= 2020 CARS Tour =

24th season of the CARS Tour

The 2020 CARS Tour was the 24th season of the Solid Rock Carriers CARS Tour, a stock car racing series. It began at Southern National Motorsports Park on March 7 and ended at Nashville Fairgrounds Speedway on November 1. Jared Fryar won the Late Model Stock Tour championship, while Matt Craig won the Super Late Model Tour championship.

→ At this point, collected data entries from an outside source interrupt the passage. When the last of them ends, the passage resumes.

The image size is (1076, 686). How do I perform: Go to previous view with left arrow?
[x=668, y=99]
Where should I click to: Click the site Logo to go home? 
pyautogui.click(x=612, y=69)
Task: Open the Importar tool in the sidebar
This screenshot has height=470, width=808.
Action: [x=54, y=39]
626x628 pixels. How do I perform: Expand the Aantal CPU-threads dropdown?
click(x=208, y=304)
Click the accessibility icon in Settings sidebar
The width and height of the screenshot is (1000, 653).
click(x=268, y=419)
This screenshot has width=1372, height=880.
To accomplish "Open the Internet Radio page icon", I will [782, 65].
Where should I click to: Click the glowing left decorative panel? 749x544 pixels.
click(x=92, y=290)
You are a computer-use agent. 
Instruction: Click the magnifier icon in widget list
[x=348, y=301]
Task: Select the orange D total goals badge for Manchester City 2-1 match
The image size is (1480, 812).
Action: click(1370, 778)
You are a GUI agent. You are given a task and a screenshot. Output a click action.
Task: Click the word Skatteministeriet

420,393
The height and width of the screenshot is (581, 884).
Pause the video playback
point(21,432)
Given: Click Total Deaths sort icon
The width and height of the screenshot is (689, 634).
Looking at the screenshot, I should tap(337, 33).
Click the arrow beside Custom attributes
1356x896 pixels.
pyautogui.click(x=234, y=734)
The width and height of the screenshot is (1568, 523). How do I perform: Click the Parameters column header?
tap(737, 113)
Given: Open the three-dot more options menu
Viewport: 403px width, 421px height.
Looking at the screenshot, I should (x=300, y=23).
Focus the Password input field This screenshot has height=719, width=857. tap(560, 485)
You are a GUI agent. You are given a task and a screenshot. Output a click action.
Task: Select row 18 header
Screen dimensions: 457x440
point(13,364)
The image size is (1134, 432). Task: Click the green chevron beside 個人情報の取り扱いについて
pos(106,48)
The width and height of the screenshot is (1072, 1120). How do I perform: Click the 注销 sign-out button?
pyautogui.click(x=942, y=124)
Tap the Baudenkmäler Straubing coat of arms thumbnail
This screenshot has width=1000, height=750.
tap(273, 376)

Bobby McCarty entered the season as the defending Late Model Stock Tour champion, while Matt Craig entered as the defending Super Late Model Tour champion.

==Schedule & results==
Source:

| Date | Track | Location | LMSC Winner | SLM Winner |
|---|---|---|---|---|
| March 7 | Southern National Motorsports Park | Kenly, North Carolina | Taylor Gray | Matt Craig |
| June 6 | Ace Speedway | Altamahaw, North Carolina | Ryan Millington | N/A |
| June 13 | Hickory Motor Speedway | Hickory, North Carolina | Corey Heim | Bubba Pollard |
| July 4 | Jennerstown Speedway | Jennerstown, Pennsylvania | N/A | Bubba Pollard |
| August 1 | Hickory Motor Speedway | Hickory, North Carolina | Bobby McCarty | Matt Craig |
| August 8 | Dominion Raceway | Thornburg, Virginia | Jonathan Findley | N/A |
| August 22 | Franklin County Speedway | Callaway, Virginia | Jared Fryar | Bubba Pollard |
| August 29 | Langley Speedway | Hampton, Virginia | Layne Riggs | N/A |
| September 12 | Carteret County Speedway | Swansboro, North Carolina | Layne Riggs | N/A |
| September 26 | Bristol Motor Speedway | Bristol, Tennessee | N/A | Trevor Noles |
| October 3 | Florence Motor Speedway | Timmonsville, South Carolina | Nolan Pope | Matt Craig |
| October 25 | Greenville-Pickens Speedway | Greenville, South Carolina | Josh Berry | N/A |
| November 1 | Nashville Fairgrounds Speedway | Nashville, Tennessee | N/A | Casey Roderick |

==Standings==
===Late Model Stock Car championship===
(key) Bold – Pole position awarded by time. Italics – Pole position set by final practice results or rainout. * – Most laps led.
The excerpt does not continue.